Source: IRESS
The S&P 500 index in the United States has been trading in a strong uptrend since March 2020, posting a fresh record high of 4,257 on June 15.
On Wednesday, June 16, the index lost ground and headed solidly lower after the Federal Reserve signalled that policy makers expect rates to rise earlier than previously expected by pencilling in two increases by the end of 2023.
The uptrend has slowed over the past four months; however, the price structure remains constructive at this point and as long as support of 4,056 holds, the secondary uptrend remains intact.
The 423.60% Fibonacci retracement ratio measured from the December 2007 high to the March 2009 low shows the first major resistance for the primary uptrend arises around 4,500, therefore, we see a good probability of the index reclaiming this level.
While the daily Relative Strength Index (RSI) indicator remains in its bull-market range at this time, the weekly and daily readings are overbought and we have a clear formation of a bearish divergence over the past two months on the daily chart, which suggests the pace of the uptrend is likely to moderate in coming months.

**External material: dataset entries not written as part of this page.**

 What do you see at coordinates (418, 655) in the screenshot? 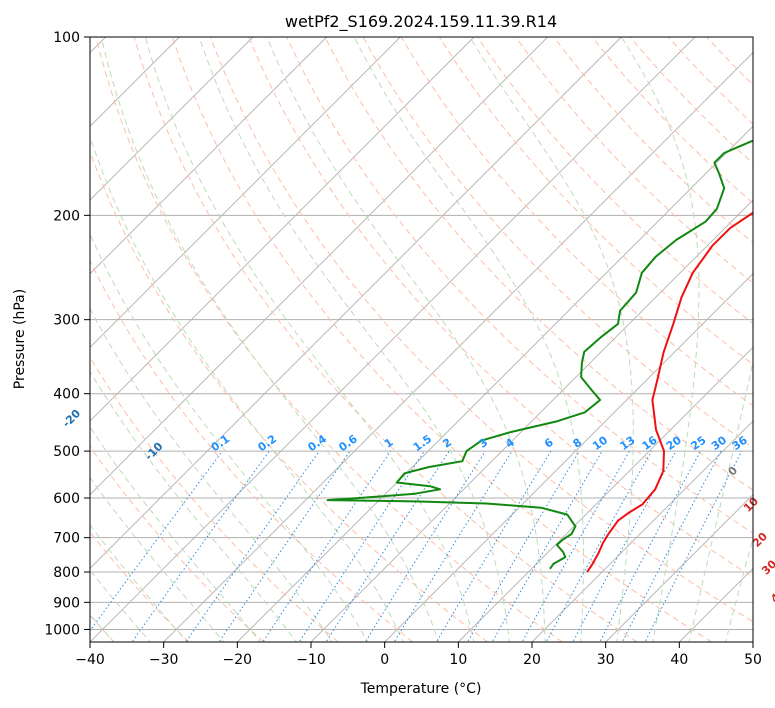
I see `x-axis-ticks: −40 −30 −20 −10 0 10 20 30 40 50` at bounding box center [418, 655].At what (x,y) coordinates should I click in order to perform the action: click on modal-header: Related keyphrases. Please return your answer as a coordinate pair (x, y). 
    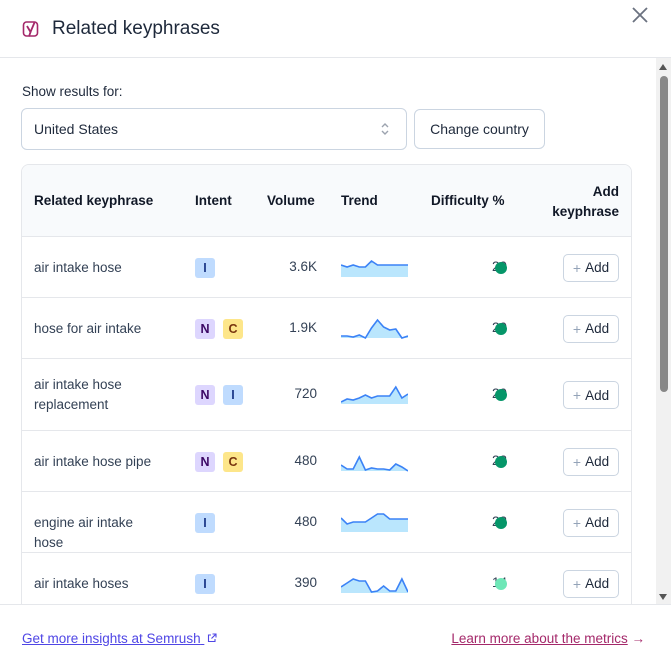
    Looking at the image, I should click on (336, 29).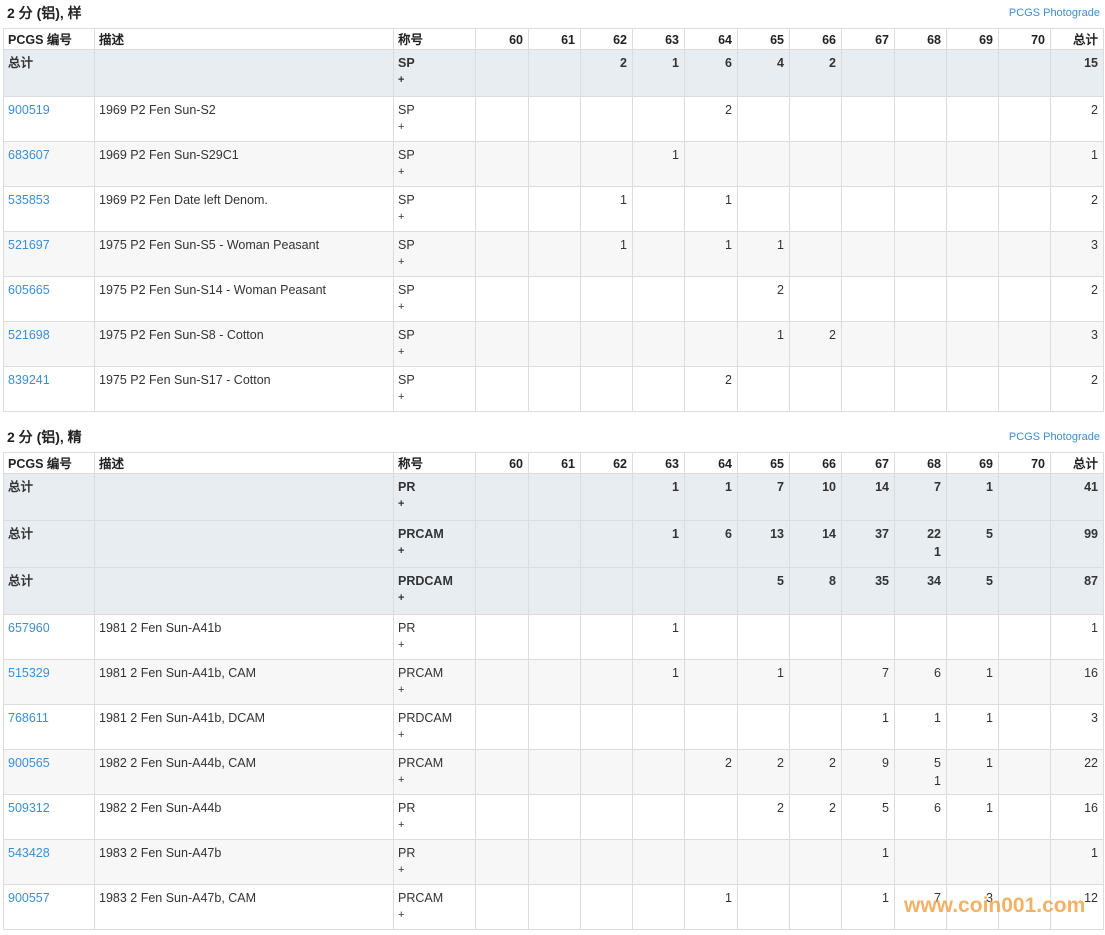 This screenshot has height=935, width=1105. What do you see at coordinates (160, 808) in the screenshot?
I see `description-text: 1982 2 Fen Sun-A44b` at bounding box center [160, 808].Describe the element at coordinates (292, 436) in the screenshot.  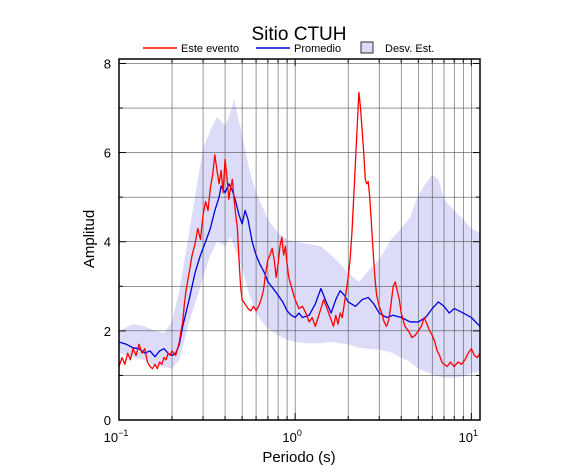
I see `x-tick-label: 10⁰` at that location.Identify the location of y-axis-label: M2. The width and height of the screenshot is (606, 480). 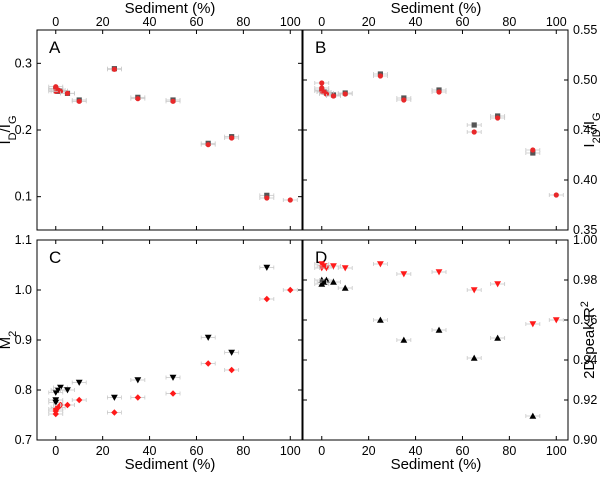
(10, 340).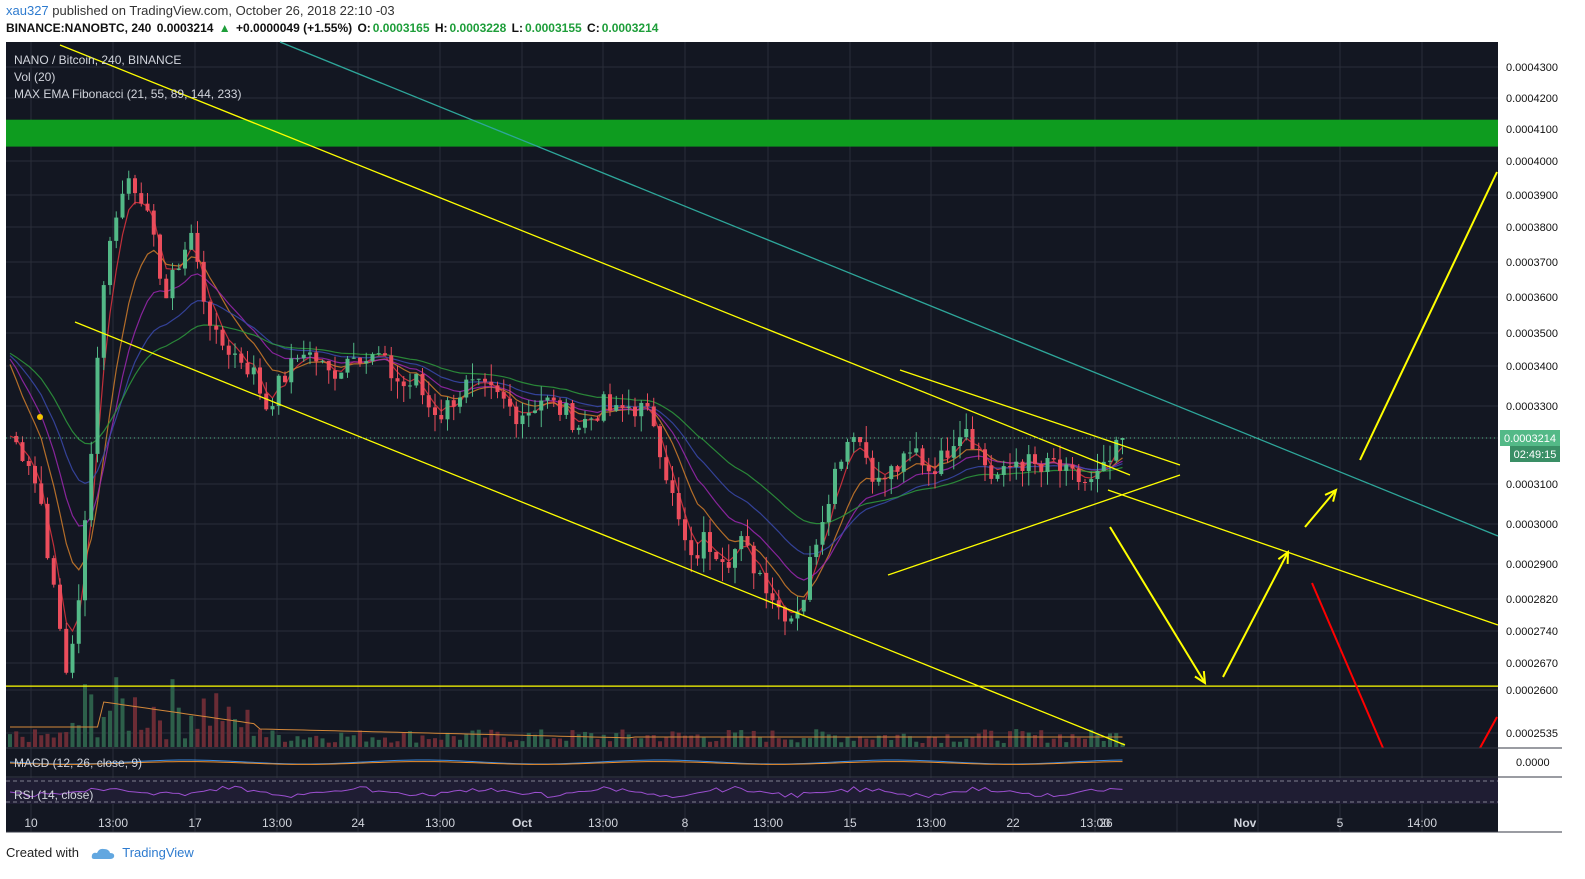 The image size is (1585, 879). What do you see at coordinates (128, 94) in the screenshot?
I see `legend-ema: MAX EMA Fibonacci (21, 55, 89, 144, 233)` at bounding box center [128, 94].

Overall, the index is overbought on a weekly and monthly basis, which is the first red light flashing on the chart, showing the market is expensive and warning investors that some caution is required.
Despite the overbought momentum conditions, we don’t see a reversal of the uptrend yet and as long as support of 4,056 is intact, we are of the view that the index may overshoot to 4,500 in the next 6 to 12 months, before a deeper decline takes place.